Ben nodded. It was possible, even probable, that Genna Gregory left the garage minutes before Za
ck arrived. In her statement, Gregory claimed she was on the road home by eight. Unfortunately, the surveillance video only recorded cars entering the garage. One way in, another way out. That was a foolish mistake on the hotel’s part, Ben thought, but unless some other evidence surfaced, it was impossible to know for sure when Genna Gregory left Hot Springs.
In her statement, Zelda Carlisle claimed she had fallen asleep in her room only to be awakened by those “horrible sirens.” No one had yet corroborated her story about her whereabouts at the time of Carlisle’s accident.
But that didn’t mean she was guilty.
If he wanted to make sure Rian and her friends didn’t get hauled in for a murder rap they didn’t commit, he had to come up with something more than a hunch.
Chapter Twenty-Seven
“No offense, Amy, but your story makes my head hurt,” Genna said. “This Beck dude was in a buying war with Zack over FEMA trailers?

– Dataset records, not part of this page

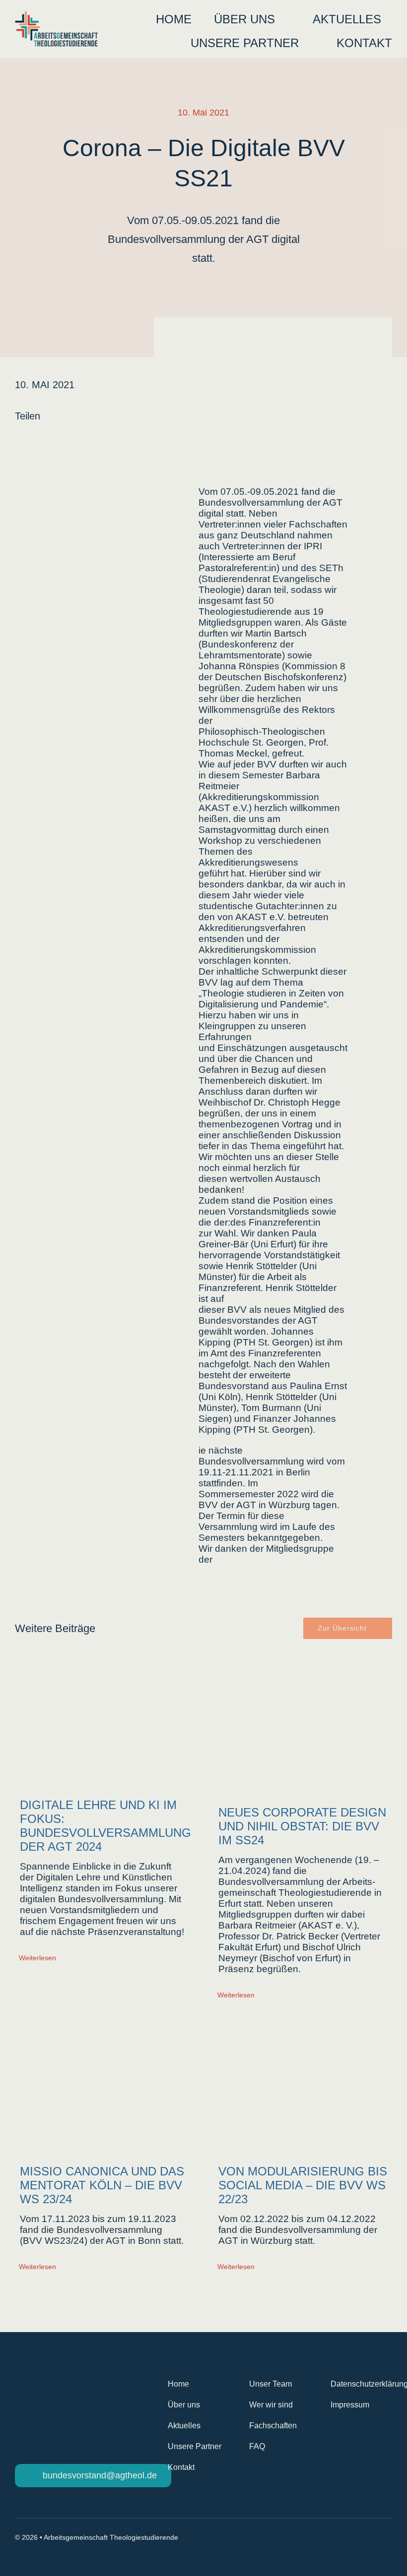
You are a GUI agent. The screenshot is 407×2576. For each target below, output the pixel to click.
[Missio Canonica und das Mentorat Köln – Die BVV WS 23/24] (104, 2085)
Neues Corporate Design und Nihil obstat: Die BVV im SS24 (302, 1826)
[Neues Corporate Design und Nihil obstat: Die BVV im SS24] (302, 1726)
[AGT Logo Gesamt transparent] (56, 15)
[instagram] (370, 2538)
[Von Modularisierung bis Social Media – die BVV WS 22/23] (302, 2085)
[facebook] (352, 2538)
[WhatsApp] (31, 438)
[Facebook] (15, 438)
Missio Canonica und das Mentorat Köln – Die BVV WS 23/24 (102, 2185)
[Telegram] (47, 438)
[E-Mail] (63, 438)
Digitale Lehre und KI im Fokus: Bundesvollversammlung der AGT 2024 (105, 1825)
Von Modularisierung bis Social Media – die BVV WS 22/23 (302, 2185)
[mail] (388, 2538)
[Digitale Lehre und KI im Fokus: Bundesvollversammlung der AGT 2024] (104, 1723)
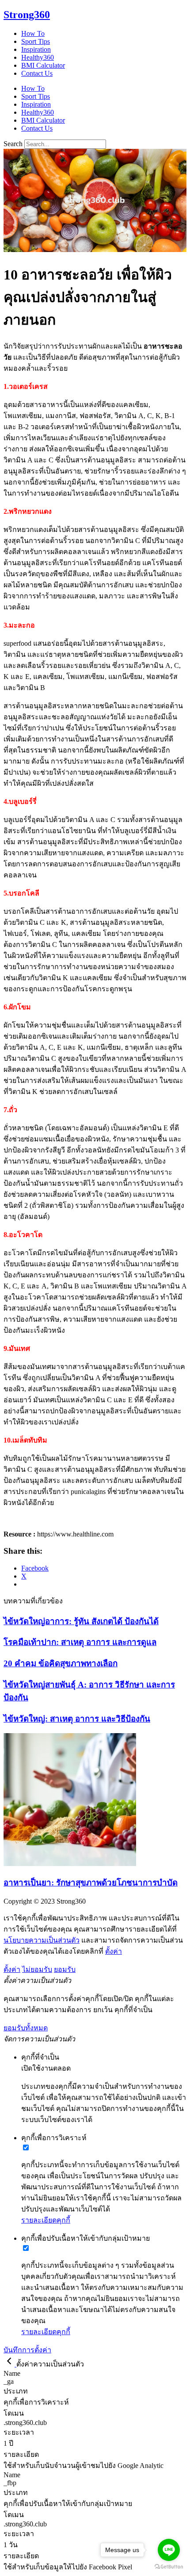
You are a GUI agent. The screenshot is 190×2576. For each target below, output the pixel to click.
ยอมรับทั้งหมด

Can you imagine that?”
“I don’t think Zack knew about Beck’s plan or vice versa,” Amy said. “I think Zack and Beck shared bad timing.”
Genna, Rian, and Zelda were back and crowded around the little table in the hospital room. She was trying to track their conversation, but, as usual, it was bouncing around the circle. What she needed was Mitch Miller’s bouncing ball to follow along.
Good drugs. Did she say that out loud? No one seemed to notice.
Genna poured lukewarm beer she had smuggled in via her purse into three Styrofoam cups. “You don’t get one, Amy. You’re already juiced,” she said with a swift smile.
Rian ripped open a bag of Fritos from the vending machine, stuffing several in her mouth at once. “Maybe Zack overheard a conversation at the bar when he was there,” she mumbled. “Maybe that’s where he got the idea of using the trailers at the tower sites in the first place.”
Genna burped.
“Excuse you,” Zelda said.
“Yes, ma’am,” Genna responded and burped again.